Set task - From the May Day post below, extract the passage starting with "We don’t celebrate" and going on through "Holocaust Remembrance Day….", without changing a word.

Text -
---

We don’t celebrate May Day in America because we like freedom, guns, and we believe in the power of corporations (& the kittehs)!

What are you worried about? You’re not missing much on International Workers’ Day. What has the labor movement — and come to think of it, maypole dancing — ever done for you, anyway?!



{ 5 comments… read them below or add one }
hmm, my Staples calender says that it is Holocaust Remembrance Day….
Really? I just read online that it’s January 27th. Weird. REVISED: Oh no, snap, it’s Holocaust Remembrance Day in Israel. Yom Hashoah. Thank god for the interwebs!
By some coincidence, iGoogle offered the following as one of today’s Quotes Of The Day selections:
“Most modern calendars mar the sweet simplicity of our lives by reminding us that each day that passes is the anniversary of some perfectly uninteresting event.” (Oscar Wilde)
Happy May Day, sucker!

---

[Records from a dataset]

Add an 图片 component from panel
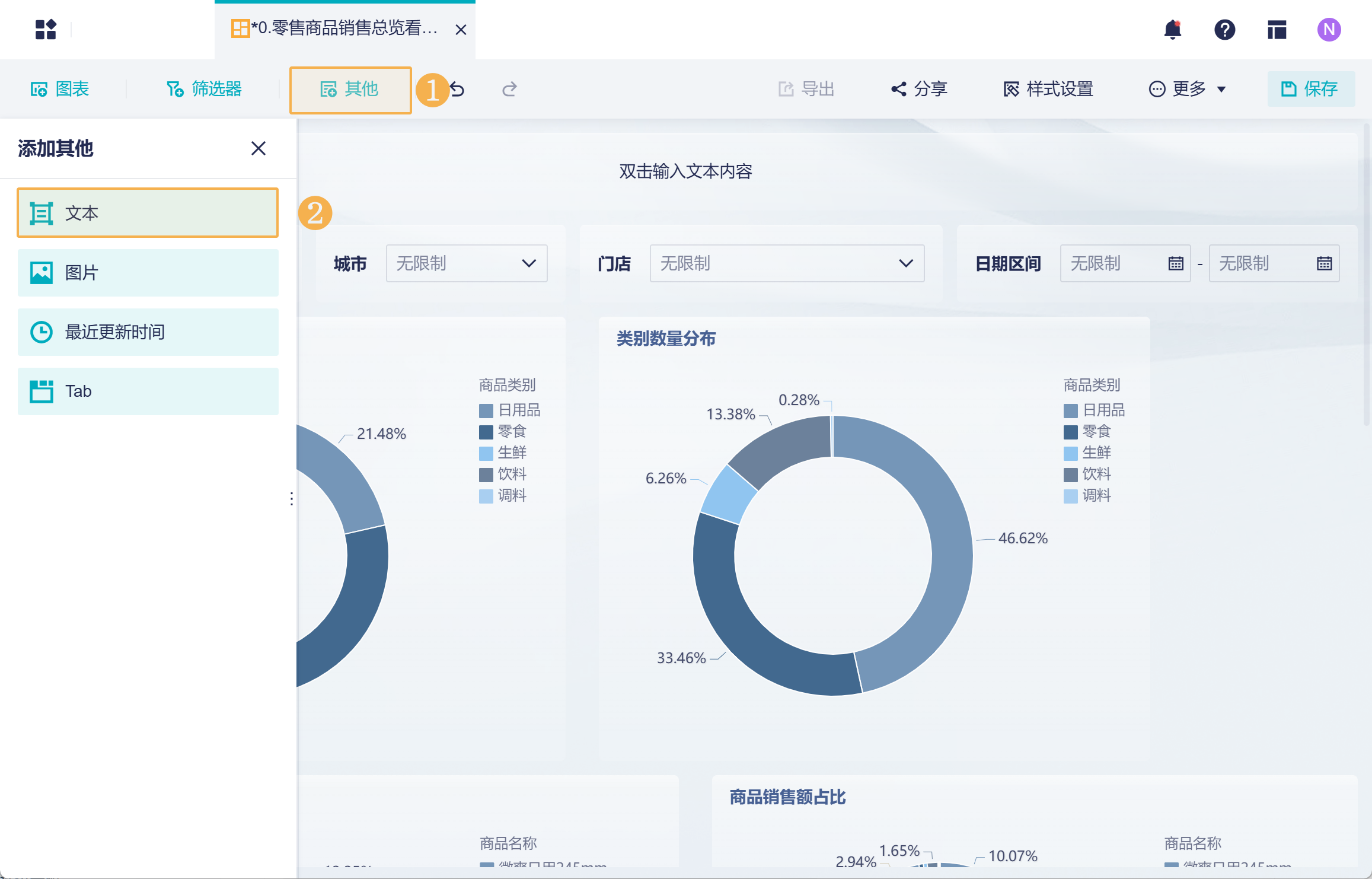 coord(148,273)
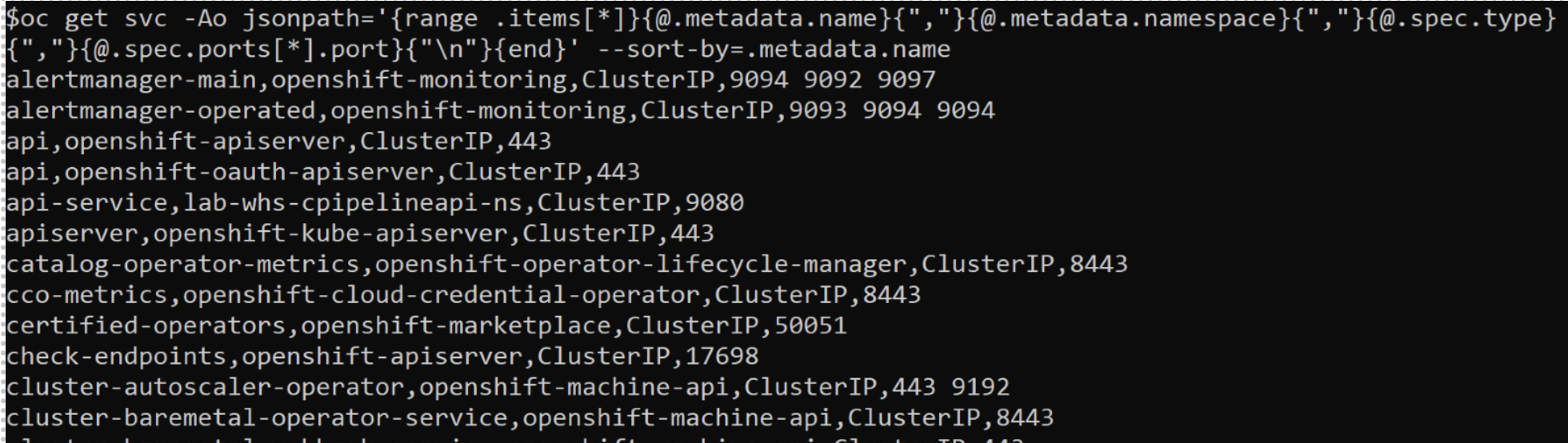Click the cco-metrics service line
This screenshot has width=1568, height=443.
[x=463, y=295]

---

Complete answer -
We don’t celebrate May Day in America because we like freedom, guns, and we believe in the power of corporations (& the kittehs)!

What are you worried about? You’re not missing much on International Workers’ Day. What has the labor movement — and come to think of it, maypole dancing — ever done for you, anyway?!



{ 5 comments… read them below or add one }
hmm, my Staples calender says that it is Holocaust Remembrance Day….